▶ _Problem requirements_: Every line of the listing must be repeated exactly.

=== Begin Enclosure ===

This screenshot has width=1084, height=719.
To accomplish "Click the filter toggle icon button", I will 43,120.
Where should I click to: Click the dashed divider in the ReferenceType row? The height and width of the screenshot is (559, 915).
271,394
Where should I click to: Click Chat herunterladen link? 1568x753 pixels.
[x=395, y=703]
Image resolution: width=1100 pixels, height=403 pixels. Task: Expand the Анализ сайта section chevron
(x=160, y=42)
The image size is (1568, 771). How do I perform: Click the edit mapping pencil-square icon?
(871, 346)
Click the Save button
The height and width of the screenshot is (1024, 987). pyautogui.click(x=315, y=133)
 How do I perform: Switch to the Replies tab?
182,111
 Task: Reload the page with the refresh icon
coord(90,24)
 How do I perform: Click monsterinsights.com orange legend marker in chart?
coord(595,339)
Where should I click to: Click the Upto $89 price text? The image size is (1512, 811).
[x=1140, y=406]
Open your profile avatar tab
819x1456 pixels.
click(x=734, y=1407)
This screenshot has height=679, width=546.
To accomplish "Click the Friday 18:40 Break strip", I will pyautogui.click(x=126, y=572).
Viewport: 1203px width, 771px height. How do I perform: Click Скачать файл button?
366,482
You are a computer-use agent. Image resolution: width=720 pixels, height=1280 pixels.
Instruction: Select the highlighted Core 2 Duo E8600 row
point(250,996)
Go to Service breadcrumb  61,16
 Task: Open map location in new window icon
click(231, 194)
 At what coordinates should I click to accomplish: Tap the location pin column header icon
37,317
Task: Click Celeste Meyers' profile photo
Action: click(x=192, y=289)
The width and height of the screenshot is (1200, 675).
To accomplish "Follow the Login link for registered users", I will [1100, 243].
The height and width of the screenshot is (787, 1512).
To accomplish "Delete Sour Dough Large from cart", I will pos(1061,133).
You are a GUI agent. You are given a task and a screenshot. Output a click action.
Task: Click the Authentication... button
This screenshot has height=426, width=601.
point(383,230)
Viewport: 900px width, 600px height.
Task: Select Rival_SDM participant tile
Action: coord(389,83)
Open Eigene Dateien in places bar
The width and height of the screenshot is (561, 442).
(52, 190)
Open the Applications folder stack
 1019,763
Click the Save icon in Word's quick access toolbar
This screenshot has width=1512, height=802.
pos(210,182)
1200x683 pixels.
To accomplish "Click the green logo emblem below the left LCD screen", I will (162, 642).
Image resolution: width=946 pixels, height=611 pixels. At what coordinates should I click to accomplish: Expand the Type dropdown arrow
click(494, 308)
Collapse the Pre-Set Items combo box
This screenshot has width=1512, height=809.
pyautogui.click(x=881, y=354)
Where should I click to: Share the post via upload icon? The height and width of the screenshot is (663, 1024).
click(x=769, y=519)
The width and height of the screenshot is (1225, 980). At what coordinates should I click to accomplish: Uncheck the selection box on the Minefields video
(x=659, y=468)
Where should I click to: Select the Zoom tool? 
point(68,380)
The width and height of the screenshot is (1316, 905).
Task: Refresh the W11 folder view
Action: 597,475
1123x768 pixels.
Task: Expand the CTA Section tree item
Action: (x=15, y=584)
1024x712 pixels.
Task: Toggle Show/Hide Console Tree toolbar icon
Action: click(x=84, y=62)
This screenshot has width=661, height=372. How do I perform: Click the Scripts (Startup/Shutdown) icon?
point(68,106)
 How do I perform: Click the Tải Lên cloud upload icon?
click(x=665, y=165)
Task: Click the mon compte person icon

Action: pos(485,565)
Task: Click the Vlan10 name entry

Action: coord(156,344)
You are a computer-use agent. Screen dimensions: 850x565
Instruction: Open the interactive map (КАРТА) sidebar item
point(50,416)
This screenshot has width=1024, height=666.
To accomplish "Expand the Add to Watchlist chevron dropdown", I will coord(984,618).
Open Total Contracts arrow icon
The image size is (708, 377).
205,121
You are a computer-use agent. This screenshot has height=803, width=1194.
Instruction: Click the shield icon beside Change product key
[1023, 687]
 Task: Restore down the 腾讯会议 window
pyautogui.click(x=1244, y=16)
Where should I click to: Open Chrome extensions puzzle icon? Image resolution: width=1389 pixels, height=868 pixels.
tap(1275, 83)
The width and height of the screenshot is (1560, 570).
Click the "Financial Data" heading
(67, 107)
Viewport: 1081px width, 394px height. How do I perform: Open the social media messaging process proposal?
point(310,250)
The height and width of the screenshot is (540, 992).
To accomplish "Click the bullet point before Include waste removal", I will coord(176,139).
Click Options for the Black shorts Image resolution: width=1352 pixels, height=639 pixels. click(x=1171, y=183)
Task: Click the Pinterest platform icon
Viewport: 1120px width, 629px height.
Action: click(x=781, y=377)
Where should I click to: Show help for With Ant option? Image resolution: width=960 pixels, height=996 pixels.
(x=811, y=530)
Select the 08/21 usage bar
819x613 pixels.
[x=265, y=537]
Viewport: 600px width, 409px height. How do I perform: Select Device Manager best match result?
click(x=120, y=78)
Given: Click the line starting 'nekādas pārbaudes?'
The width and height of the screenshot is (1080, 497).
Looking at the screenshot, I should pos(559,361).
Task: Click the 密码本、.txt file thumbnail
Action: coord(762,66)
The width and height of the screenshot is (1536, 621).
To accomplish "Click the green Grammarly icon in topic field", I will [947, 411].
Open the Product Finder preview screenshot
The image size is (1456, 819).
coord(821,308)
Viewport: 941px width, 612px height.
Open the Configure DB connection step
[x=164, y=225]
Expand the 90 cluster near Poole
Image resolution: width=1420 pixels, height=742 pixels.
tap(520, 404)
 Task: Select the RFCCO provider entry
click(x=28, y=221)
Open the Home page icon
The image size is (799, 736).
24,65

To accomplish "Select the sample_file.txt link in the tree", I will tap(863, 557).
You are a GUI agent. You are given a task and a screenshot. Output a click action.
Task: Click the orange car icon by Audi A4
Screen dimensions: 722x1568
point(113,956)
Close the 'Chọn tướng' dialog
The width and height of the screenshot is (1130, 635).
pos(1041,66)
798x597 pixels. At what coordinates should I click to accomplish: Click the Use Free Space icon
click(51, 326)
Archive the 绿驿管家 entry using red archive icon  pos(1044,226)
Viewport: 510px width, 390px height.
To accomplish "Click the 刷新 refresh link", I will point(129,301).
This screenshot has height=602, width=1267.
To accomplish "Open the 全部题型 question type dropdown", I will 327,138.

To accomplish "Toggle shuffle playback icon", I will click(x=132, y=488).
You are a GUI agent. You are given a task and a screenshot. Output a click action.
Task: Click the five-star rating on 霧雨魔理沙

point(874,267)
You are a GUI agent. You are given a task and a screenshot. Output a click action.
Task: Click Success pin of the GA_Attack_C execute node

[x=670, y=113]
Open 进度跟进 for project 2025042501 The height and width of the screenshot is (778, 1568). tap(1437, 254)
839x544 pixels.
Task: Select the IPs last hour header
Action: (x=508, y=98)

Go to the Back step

=== End Enclosure ===

▶ _Answer space_:
This screenshot has width=1084, height=719.
To accomplish "Click the filter toggle icon button", I will 43,120.
Where should I click to: Click the dashed divider in the ReferenceType row? The height and width of the screenshot is (559, 915).
271,394
Where should I click to: Click Chat herunterladen link? 1568x753 pixels.
[x=395, y=703]
Image resolution: width=1100 pixels, height=403 pixels. Task: Expand the Анализ сайта section chevron
(x=160, y=42)
The image size is (1568, 771). How do I perform: Click the edit mapping pencil-square icon?
(871, 346)
Click the Save button
The height and width of the screenshot is (1024, 987). pyautogui.click(x=315, y=133)
 How do I perform: Switch to the Replies tab?
182,111
 Task: Reload the page with the refresh icon
coord(90,24)
 How do I perform: Click monsterinsights.com orange legend marker in chart?
coord(595,339)
Where should I click to: Click the Upto $89 price text? The image size is (1512, 811).
[x=1140, y=406]
Open your profile avatar tab
819x1456 pixels.
click(x=734, y=1407)
This screenshot has height=679, width=546.
To accomplish "Click the Friday 18:40 Break strip", I will pyautogui.click(x=126, y=572).
Viewport: 1203px width, 771px height. How do I perform: Click Скачать файл button?
366,482
You are a computer-use agent. Image resolution: width=720 pixels, height=1280 pixels.
Instruction: Select the highlighted Core 2 Duo E8600 row
point(250,996)
Go to Service breadcrumb  61,16
 Task: Open map location in new window icon
click(231, 194)
 At what coordinates should I click to accomplish: Tap the location pin column header icon
37,317
Task: Click Celeste Meyers' profile photo
Action: click(x=192, y=289)
The width and height of the screenshot is (1200, 675).
To accomplish "Follow the Login link for registered users", I will [1100, 243].
The height and width of the screenshot is (787, 1512).
To accomplish "Delete Sour Dough Large from cart", I will pos(1061,133).
You are a GUI agent. You are given a task and a screenshot. Output a click action.
Task: Click the Authentication... button
This screenshot has height=426, width=601.
point(383,230)
Viewport: 900px width, 600px height.
Task: Select Rival_SDM participant tile
Action: coord(389,83)
Open Eigene Dateien in places bar
The width and height of the screenshot is (561, 442).
(52, 190)
Open the Applications folder stack
 1019,763
Click the Save icon in Word's quick access toolbar
This screenshot has width=1512, height=802.
pos(210,182)
1200x683 pixels.
To accomplish "Click the green logo emblem below the left LCD screen", I will (162, 642).
Image resolution: width=946 pixels, height=611 pixels. At what coordinates should I click to accomplish: Expand the Type dropdown arrow
click(494, 308)
Collapse the Pre-Set Items combo box
This screenshot has width=1512, height=809.
pyautogui.click(x=881, y=354)
Where should I click to: Share the post via upload icon? The height and width of the screenshot is (663, 1024).
click(x=769, y=519)
The width and height of the screenshot is (1225, 980). At what coordinates should I click to accomplish: Uncheck the selection box on the Minefields video
(x=659, y=468)
Where should I click to: Select the Zoom tool? 
point(68,380)
The width and height of the screenshot is (1316, 905).
Task: Refresh the W11 folder view
Action: 597,475
1123x768 pixels.
Task: Expand the CTA Section tree item
Action: (x=15, y=584)
1024x712 pixels.
Task: Toggle Show/Hide Console Tree toolbar icon
Action: click(x=84, y=62)
This screenshot has width=661, height=372. How do I perform: Click the Scripts (Startup/Shutdown) icon?
point(68,106)
 How do I perform: Click the Tải Lên cloud upload icon?
click(x=665, y=165)
Task: Click the mon compte person icon

Action: pos(485,565)
Task: Click the Vlan10 name entry

Action: coord(156,344)
You are a computer-use agent. Screen dimensions: 850x565
Instruction: Open the interactive map (КАРТА) sidebar item
point(50,416)
This screenshot has width=1024, height=666.
To accomplish "Expand the Add to Watchlist chevron dropdown", I will coord(984,618).
Open Total Contracts arrow icon
The image size is (708, 377).
205,121
You are a computer-use agent. This screenshot has height=803, width=1194.
Instruction: Click the shield icon beside Change product key
[1023, 687]
 Task: Restore down the 腾讯会议 window
pyautogui.click(x=1244, y=16)
Where should I click to: Open Chrome extensions puzzle icon? Image resolution: width=1389 pixels, height=868 pixels.
tap(1275, 83)
The width and height of the screenshot is (1560, 570).
Click the "Financial Data" heading
(67, 107)
Viewport: 1081px width, 394px height. How do I perform: Open the social media messaging process proposal?
point(310,250)
The height and width of the screenshot is (540, 992).
To accomplish "Click the bullet point before Include waste removal", I will coord(176,139).
Click Options for the Black shorts Image resolution: width=1352 pixels, height=639 pixels. click(x=1171, y=183)
Task: Click the Pinterest platform icon
Viewport: 1120px width, 629px height.
Action: click(x=781, y=377)
Where should I click to: Show help for With Ant option? Image resolution: width=960 pixels, height=996 pixels.
(x=811, y=530)
Select the 08/21 usage bar
819x613 pixels.
[x=265, y=537]
Viewport: 600px width, 409px height. How do I perform: Select Device Manager best match result?
click(x=120, y=78)
Given: Click the line starting 'nekādas pārbaudes?'
The width and height of the screenshot is (1080, 497).
Looking at the screenshot, I should pos(559,361).
Task: Click the 密码本、.txt file thumbnail
Action: coord(762,66)
The width and height of the screenshot is (1536, 621).
To accomplish "Click the green Grammarly icon in topic field", I will [947, 411].
Open the Product Finder preview screenshot
The image size is (1456, 819).
coord(821,308)
Viewport: 941px width, 612px height.
Open the Configure DB connection step
[x=164, y=225]
Expand the 90 cluster near Poole
Image resolution: width=1420 pixels, height=742 pixels.
tap(520, 404)
 Task: Select the RFCCO provider entry
click(x=28, y=221)
Open the Home page icon
The image size is (799, 736).
24,65

To accomplish "Select the sample_file.txt link in the tree", I will tap(863, 557).
You are a GUI agent. You are given a task and a screenshot. Output a click action.
Task: Click the orange car icon by Audi A4
Screen dimensions: 722x1568
point(113,956)
Close the 'Chọn tướng' dialog
The width and height of the screenshot is (1130, 635).
pos(1041,66)
798x597 pixels. At what coordinates should I click to accomplish: Click the Use Free Space icon
click(51, 326)
Archive the 绿驿管家 entry using red archive icon  pos(1044,226)
Viewport: 510px width, 390px height.
To accomplish "Click the 刷新 refresh link", I will point(129,301).
This screenshot has height=602, width=1267.
To accomplish "Open the 全部题型 question type dropdown", I will 327,138.

To accomplish "Toggle shuffle playback icon", I will click(x=132, y=488).
You are a GUI agent. You are given a task and a screenshot. Output a click action.
Task: Click the five-star rating on 霧雨魔理沙

point(874,267)
You are a GUI agent. You are given a task and a screenshot. Output a click action.
Task: Click Success pin of the GA_Attack_C execute node

[x=670, y=113]
Open 进度跟进 for project 2025042501 The height and width of the screenshot is (778, 1568). tap(1437, 254)
839x544 pixels.
Task: Select the IPs last hour header
Action: (x=508, y=98)

Go to the Back step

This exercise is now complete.